Ans: (i) The gravitational force doubles.
(ii) The gravitational force becomes four times (since F ∝ 1/d²).
(iii) The gravitational force becomes four times (F ∝ m₁ × m₂).

Q12.  Explain why the weight of an object on the moon is 1/6th its weight on Earth.  (5 Marks)

Ans: 

The weight of an object is the force with which it is attracted towards a celestial body and is given by the formula:
W = m × g,
where m is the mass of the object and g is the acceleration due to gravity.

The mass of the Moon is much smaller (7.36 × 10²² kg) and its radius is also smaller (1.74 × 10⁶ m) compared to the Earth (5.98 × 10²⁴ kg, 6.37 × 10⁶ m).
Using the formula for gravitational acceleration,
g = G × M / R²,
we find that the Moon's gravitational acceleration is approximately 1/6th that of Earth's.

Hence, the weight of an object on the Moon is 1/6th of its weight on Earth, because weight depends on gravitational acceleration.

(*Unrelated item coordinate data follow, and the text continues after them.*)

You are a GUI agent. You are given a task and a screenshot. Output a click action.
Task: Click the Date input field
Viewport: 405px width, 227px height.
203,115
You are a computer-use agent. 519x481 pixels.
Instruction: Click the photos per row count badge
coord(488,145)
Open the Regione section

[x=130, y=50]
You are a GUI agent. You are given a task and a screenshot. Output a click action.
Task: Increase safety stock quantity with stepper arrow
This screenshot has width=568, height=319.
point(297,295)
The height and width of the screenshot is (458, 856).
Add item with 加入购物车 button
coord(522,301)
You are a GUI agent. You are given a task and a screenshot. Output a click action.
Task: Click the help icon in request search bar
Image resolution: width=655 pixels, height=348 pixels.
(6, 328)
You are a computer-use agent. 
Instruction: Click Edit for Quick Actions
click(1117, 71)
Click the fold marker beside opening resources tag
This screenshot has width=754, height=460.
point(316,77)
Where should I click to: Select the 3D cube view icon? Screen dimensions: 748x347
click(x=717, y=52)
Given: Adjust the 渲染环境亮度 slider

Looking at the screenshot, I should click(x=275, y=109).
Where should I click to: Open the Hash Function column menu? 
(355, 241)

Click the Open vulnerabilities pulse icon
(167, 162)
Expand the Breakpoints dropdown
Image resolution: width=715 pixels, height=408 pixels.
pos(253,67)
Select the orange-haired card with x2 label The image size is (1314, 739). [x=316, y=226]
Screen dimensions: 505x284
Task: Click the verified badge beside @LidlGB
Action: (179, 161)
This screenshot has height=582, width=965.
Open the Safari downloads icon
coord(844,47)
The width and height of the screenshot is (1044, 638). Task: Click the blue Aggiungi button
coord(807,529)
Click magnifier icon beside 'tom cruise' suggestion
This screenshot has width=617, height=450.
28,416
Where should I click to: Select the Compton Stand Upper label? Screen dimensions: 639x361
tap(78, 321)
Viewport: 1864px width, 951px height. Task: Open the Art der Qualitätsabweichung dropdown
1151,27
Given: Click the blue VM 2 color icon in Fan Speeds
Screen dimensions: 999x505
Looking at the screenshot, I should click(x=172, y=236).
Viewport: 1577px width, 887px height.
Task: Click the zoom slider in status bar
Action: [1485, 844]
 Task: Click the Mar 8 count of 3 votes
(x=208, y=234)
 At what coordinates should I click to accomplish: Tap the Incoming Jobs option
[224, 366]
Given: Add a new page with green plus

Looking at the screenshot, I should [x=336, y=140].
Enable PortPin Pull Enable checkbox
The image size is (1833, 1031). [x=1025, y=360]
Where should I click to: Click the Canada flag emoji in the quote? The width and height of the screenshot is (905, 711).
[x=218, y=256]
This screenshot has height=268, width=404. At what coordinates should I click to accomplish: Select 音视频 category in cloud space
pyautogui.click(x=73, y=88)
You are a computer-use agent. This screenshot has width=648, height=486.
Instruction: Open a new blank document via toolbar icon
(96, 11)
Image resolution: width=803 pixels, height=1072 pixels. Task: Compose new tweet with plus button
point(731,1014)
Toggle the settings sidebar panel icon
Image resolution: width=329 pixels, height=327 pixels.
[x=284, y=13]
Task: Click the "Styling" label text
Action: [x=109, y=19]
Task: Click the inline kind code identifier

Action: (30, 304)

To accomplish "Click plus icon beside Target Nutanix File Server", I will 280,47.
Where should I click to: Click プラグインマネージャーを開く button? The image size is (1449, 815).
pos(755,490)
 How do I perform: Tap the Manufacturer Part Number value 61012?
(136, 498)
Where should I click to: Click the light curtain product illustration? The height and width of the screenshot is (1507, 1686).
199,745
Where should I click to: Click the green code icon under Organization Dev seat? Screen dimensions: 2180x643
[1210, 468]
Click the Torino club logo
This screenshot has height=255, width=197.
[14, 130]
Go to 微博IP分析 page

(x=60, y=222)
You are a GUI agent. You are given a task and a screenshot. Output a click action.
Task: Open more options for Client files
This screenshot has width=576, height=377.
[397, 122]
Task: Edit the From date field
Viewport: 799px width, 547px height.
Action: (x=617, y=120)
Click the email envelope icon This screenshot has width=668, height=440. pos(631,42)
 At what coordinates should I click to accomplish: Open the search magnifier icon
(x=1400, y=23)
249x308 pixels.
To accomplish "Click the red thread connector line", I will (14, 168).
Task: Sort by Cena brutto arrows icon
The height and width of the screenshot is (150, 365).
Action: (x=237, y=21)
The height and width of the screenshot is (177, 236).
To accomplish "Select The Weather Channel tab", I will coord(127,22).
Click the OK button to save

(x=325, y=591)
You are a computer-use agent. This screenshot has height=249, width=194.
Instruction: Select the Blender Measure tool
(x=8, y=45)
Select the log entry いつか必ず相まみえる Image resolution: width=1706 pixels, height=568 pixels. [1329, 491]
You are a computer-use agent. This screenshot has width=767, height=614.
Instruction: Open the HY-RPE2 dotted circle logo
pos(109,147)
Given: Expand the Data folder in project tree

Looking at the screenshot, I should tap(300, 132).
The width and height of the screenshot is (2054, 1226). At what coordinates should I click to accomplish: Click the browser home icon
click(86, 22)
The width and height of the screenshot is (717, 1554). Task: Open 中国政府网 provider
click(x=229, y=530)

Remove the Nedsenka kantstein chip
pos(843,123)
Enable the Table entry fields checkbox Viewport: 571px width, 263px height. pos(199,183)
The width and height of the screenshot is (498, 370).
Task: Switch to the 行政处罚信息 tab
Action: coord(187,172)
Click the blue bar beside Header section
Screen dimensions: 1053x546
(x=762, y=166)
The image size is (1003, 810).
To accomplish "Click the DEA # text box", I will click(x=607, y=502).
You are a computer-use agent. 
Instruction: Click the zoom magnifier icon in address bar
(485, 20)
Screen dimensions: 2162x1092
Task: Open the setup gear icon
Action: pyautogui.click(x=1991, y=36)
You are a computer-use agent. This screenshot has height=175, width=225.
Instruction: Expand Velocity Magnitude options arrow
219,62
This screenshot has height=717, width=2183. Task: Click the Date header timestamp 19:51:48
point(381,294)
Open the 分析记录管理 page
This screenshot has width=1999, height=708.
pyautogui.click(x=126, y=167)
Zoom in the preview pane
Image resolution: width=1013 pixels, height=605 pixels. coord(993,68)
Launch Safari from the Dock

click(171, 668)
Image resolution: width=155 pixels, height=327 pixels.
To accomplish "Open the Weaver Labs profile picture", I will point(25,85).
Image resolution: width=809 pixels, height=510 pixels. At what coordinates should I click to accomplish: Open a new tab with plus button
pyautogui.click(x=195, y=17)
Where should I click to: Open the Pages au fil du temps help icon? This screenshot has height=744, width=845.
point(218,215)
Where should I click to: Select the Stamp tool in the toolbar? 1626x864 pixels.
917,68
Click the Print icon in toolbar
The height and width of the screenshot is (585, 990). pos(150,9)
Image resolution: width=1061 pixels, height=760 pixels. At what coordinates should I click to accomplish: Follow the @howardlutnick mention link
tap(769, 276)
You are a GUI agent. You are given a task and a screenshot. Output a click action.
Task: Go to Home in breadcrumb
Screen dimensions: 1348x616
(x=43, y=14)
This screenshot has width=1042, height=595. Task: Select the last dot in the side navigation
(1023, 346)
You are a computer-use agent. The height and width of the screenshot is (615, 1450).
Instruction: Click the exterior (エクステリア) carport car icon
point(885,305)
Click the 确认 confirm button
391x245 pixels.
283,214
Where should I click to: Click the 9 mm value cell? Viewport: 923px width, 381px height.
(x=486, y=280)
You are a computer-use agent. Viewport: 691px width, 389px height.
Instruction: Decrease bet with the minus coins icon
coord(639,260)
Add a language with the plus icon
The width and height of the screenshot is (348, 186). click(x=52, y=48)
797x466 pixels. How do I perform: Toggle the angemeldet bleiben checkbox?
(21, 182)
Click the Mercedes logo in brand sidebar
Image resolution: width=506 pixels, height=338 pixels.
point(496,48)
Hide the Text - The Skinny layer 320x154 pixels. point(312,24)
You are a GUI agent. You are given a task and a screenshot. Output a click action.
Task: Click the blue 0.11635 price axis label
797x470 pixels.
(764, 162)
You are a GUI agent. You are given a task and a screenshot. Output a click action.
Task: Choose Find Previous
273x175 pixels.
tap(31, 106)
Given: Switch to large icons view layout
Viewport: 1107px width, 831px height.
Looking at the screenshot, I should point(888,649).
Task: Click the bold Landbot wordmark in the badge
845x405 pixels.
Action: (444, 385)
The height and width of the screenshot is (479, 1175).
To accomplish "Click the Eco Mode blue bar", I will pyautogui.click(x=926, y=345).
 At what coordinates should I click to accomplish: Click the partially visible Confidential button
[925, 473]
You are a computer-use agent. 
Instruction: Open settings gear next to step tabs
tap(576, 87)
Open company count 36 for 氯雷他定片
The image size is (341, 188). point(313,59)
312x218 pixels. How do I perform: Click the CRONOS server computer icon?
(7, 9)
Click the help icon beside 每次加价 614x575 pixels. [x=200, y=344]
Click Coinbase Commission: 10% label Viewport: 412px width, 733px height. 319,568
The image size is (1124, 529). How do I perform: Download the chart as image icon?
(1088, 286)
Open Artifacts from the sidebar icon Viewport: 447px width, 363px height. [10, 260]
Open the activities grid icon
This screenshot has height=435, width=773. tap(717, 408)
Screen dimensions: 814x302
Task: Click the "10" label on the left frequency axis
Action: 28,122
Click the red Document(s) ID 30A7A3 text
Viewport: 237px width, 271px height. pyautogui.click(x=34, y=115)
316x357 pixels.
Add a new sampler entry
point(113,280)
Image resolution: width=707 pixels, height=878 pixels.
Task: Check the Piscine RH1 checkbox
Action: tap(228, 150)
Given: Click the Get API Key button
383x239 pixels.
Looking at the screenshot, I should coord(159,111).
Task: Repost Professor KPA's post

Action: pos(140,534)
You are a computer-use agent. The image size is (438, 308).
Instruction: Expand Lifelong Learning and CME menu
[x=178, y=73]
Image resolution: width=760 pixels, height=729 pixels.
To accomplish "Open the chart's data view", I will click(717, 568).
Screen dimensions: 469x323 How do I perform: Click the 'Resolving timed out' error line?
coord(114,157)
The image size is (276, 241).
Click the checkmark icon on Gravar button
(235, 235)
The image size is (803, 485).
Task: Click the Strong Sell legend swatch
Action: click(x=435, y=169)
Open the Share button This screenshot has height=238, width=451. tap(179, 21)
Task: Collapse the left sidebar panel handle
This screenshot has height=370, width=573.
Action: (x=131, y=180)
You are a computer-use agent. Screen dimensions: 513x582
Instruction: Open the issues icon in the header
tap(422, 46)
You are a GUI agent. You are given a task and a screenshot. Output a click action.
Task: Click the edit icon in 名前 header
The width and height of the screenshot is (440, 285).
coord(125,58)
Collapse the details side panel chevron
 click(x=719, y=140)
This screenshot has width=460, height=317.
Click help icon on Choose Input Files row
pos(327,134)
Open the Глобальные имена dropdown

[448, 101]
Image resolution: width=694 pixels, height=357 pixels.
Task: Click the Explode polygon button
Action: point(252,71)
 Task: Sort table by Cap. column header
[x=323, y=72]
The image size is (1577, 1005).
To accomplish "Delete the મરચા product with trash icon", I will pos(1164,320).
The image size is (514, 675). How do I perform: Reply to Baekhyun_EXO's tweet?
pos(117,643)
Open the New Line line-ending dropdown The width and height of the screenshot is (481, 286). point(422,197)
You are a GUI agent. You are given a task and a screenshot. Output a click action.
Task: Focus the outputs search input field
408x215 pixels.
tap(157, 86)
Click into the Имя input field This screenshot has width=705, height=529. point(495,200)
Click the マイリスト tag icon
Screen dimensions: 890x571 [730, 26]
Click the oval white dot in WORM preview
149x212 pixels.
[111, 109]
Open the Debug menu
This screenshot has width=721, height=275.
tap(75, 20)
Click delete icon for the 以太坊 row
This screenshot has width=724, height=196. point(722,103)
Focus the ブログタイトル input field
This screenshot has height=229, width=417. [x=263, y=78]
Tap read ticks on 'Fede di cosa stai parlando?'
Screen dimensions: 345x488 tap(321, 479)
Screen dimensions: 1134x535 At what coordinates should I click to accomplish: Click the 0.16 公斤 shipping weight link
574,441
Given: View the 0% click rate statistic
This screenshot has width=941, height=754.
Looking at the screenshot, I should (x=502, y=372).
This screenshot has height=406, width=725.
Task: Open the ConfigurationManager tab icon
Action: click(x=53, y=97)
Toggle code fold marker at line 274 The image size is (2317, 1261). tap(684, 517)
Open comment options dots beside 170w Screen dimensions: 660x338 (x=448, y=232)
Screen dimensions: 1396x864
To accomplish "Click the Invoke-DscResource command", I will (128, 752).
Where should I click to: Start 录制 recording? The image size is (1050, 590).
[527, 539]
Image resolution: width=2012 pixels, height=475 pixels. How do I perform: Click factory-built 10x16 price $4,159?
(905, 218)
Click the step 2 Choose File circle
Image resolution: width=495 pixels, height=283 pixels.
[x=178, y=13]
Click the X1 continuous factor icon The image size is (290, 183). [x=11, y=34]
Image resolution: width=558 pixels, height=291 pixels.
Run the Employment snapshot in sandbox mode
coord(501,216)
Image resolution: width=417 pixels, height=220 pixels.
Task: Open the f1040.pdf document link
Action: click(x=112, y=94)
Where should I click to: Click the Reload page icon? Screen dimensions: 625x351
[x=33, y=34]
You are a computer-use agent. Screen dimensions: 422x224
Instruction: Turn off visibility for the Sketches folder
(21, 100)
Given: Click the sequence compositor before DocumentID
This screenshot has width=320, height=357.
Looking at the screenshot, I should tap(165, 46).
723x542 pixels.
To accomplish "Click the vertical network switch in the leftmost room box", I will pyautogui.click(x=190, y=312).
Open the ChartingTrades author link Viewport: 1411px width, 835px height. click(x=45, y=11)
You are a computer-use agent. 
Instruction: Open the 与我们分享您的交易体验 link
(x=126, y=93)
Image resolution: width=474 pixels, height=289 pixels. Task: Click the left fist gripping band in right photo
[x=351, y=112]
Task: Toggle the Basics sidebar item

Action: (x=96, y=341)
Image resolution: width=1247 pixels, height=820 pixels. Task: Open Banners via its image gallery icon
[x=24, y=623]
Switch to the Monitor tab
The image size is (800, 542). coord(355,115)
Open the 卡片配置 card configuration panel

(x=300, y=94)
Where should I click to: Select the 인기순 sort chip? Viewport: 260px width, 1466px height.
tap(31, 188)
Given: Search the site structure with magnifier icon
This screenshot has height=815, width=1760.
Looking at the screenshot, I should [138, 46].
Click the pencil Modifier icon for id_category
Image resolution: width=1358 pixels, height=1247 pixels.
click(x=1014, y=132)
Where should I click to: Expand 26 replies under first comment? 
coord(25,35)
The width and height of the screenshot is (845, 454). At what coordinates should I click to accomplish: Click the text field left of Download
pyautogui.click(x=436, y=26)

Q13. A stone is dropped from a 100 m tower, and another is projected upward from the ground at 25 m/s simultaneously. Taking g = 10 m/s², calculate when and where they meet. (5 Marks)

Ans: Let time of meeting be t seconds.

For stone dropped from the tower:
Initial velocity, u₁ = 0
Distance covered = s₁ = ½ g t² = 5t²

For stone thrown upward:
Initial velocity, u₂ = 25 m/s
Distance covered = s₂ = ut - ½ g t² = 25t - 5t²

Since s₁ + s₂ = 100 (total height of the tower):
5t² + (25t - 5t²) = 100
25t = 100
t = 4 seconds

Now, distance covered by first stone:
s₁ = 5 × (4)² = 80 m from the top
So, height from ground = 100 - 80 = 20 m

Final Answer:
The stones meet after 4 seconds, at a height of 20 metres above the ground.